GIVEN EXERCISE 1:
Decide whether each statement below agrees with the QC filtering documentation, answering yes or no and quoting the words of the documentation that settle it: (a) the example calls the filter method with a threshold of 0.5; (b) the "FLUXNET_config.ini" example sets a QC threshold in its config file; (c) the threshold filter removes entries whose QC value is above the threshold.
GIVEN EXERCISE 2:
The QC filtering documentation prints the qc_var_pairs dictionary. List every key in that dictionary that ends in "_F".

SOURCE EXTRACT:
—————
For the dataset defined in the example "FLUXNET_config.ini" we did not specify a QC threshold or flag(s) in the config file, therefore we must assign it when calling the :meth:`.Data.apply_qc_flags` method (shown in :ref:`Example of threshold filtering`).
>>> # view the QC threshold specified in the config file >>> print(d.qc_threshold, type(d.qc_threshold)) None <class 'NoneType'>
Alternatively, you may assign the threshold of flag values at any time directly to a :obj:`.Data` instance:
>>> d.qc_threshold = .75
Be sure to validate QC thresholds or flags before applying them to make sure everything seems correct. Below we see that the lowest QC values correspond with poor quality gap-fill data near the begining of the time series of sensible heat (H).
>>> from bokeh.models import LinearAxis, Range1d >>> p = figure(x_axis_label='date', y_axis_label='sensible heat flux (w/m2)') >>> p.extra_y_ranges = {"sec": Range1d(start=-0.1, end=1.1)} >>> p.line(d.df.index, d.df['H_F_MDS'], color='red', line_width=1, legend='data') >>> p.add_layout(LinearAxis(y_range_name="sec", axis_label='QC value'), 'right') >>> p.circle(d.df.index, d.df['H_F_MDS_QC'], line_width=2, y_range_name="sec", legend='QC') >>> p.x_range=Range1d(d.df.index[0], d.df.index[365]) >>> p.xaxis.formatter = DatetimeTickFormatter(days="%d-%b-%Y") >>> p.legend.location = "top_left" >>> show(p) WARNING: Insufficient data to calculate mean for multiple G measurements WARNING: Insufficient data to calculate mean for multiple THETA measurements
As a reminder, the routine provided for numeric or theshold filtering removes all data entries that have been assigned to a QC column and have a QC value that falls below some threshold.
>>> # apply QC numeric threshold filters >>> d.apply_qc_flags(threshold=0.5)
Values with QC values < 0.5 are now removed (null) for any variable listed in :attr:`.Data.qc_var_pairs`.
Caution!
The :meth:`.Data.apply_qc_flags()` method applies the filter to all variables in the climate file that have a QC column if columns are not specified in the config file.
To see all columns (variables) that may have been affected by the previous filter or to constrain them, modify the declarations in the config file or within :attr:`.Data.qc_var_pairs`, i.e.
>>> d.qc_var_pairs {'NETRAD': 'NETRAD_QC', 'G_F_MDS': 'G_F_MDS_QC', 'LE_F_MDS': 'LE_F_MDS_QC', 'H_F_MDS': 'H_F_MDS_QC', 'SW_IN_F': 'SW_IN_F_QC', 'SW_OUT': 'SW_OUT_QC', 'LW_IN_F': 'LW_IN_F_QC', 'LW_OUT': 'LW_OUT_QC', 'VPD_F': 'VPD_F_QC', 'TA_F': 'TA_F_QC', 'P_F': 'P_F_QC', 'WS_F': 'WS_F_QC'}
Now let's view the same sesnible heat flux time series after applying the threshold filter, notice the strange oscillating artifact near the beginning of the time series as been removed:
>>> p = figure(x_axis_label='date', y_axis_label='sensible heat flux (w/m2)') >>> p.extra_y_ranges = {"sec": Range1d(start=-0.1, end=1.1)} >>> p.line(d.df.index, d.df['H_F_MDS'], color='red', line_width=1, legend='data') >>> p.add_layout(LinearAxis(y_range_name="sec", axis_label='QC value'), 'right') >>> p.circle(d.df.index, d.df['H_F_MDS_QC'], line_width=2, y_range_name="sec", legend='QC') >>> p.x_range=Range1d(d.df.index[0], d.df.index[365]) >>> p.xaxis.formatter = DatetimeTickFormatter(days="%d-%b-%Y") >>> p.legend.location = "top_left" >>> show(p)
—————
(Interface element records)

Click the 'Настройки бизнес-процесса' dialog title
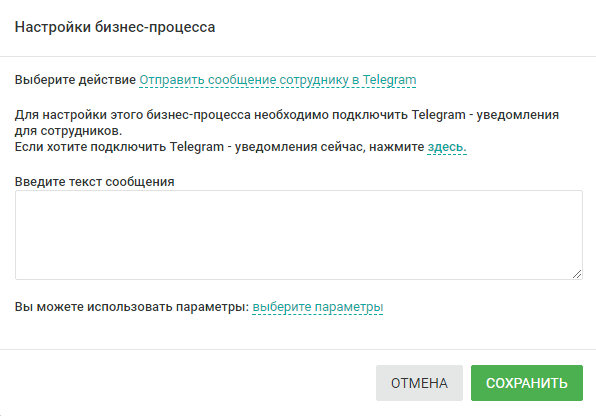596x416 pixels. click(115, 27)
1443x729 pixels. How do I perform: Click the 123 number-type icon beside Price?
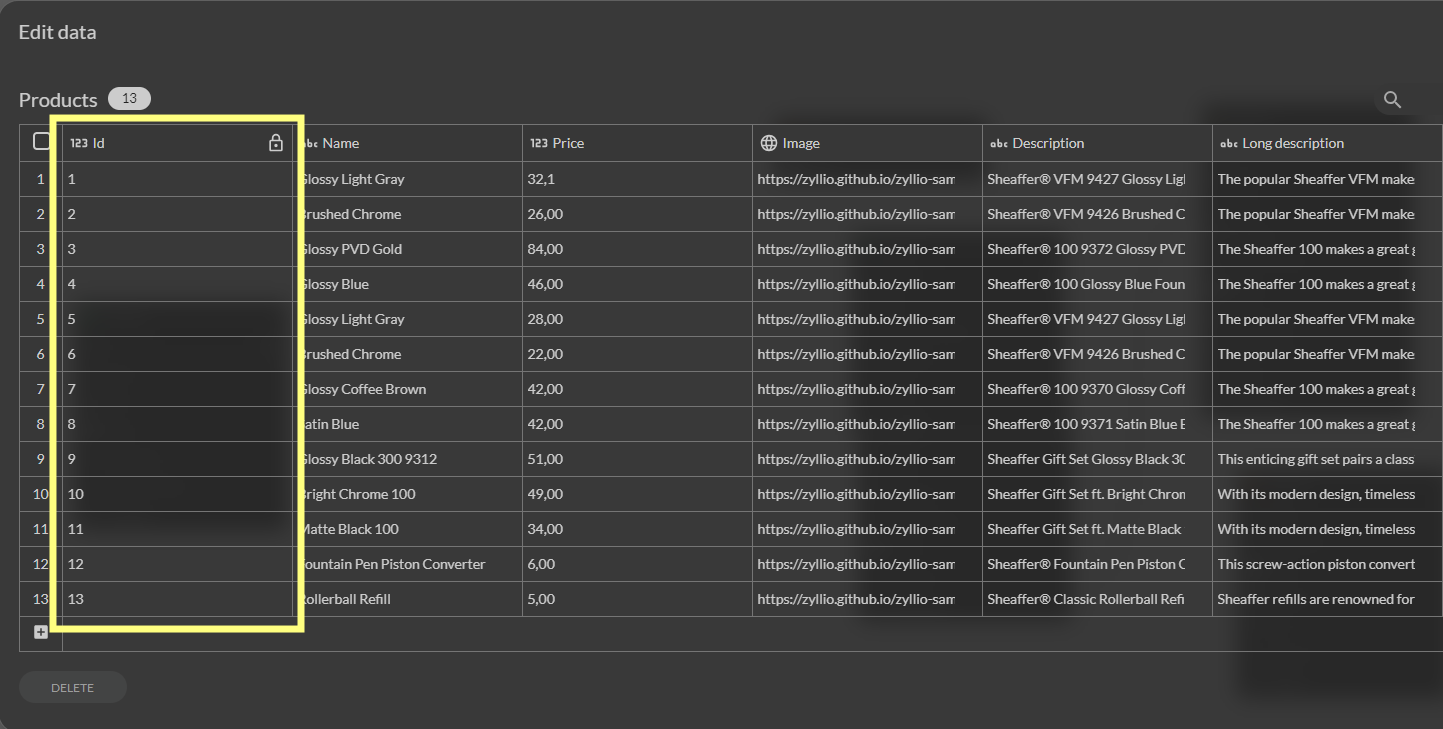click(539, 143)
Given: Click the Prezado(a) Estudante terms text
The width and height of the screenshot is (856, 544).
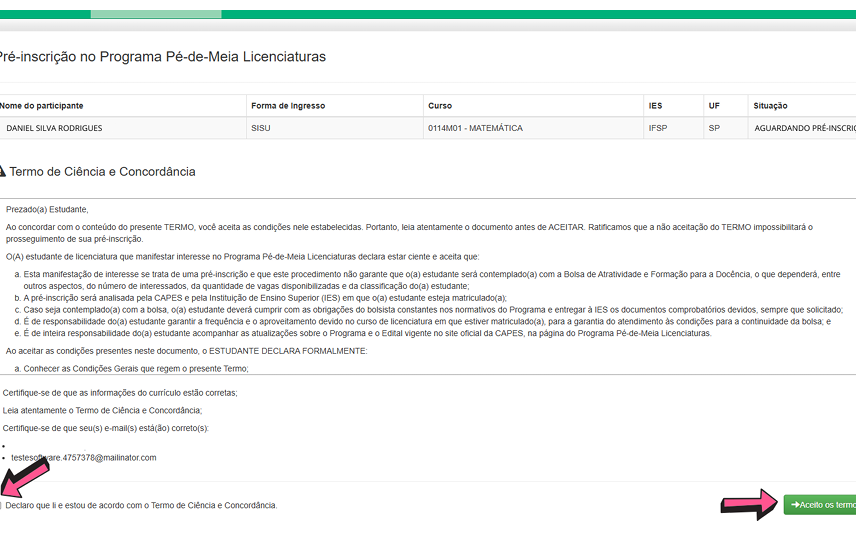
—————
PROBLEM SOLUTION 1:
(a) Yes: "d.apply_qc_flags(threshold=0.5)"
(b) No: "we did not specify a QC threshold or flag(s) in the config file"
(c) No: "have a QC value that falls below some threshold"

PROBLEM SOLUTION 2:
SW_IN_F, LW_IN_F, VPD_F, TA_F, P_F, WS_F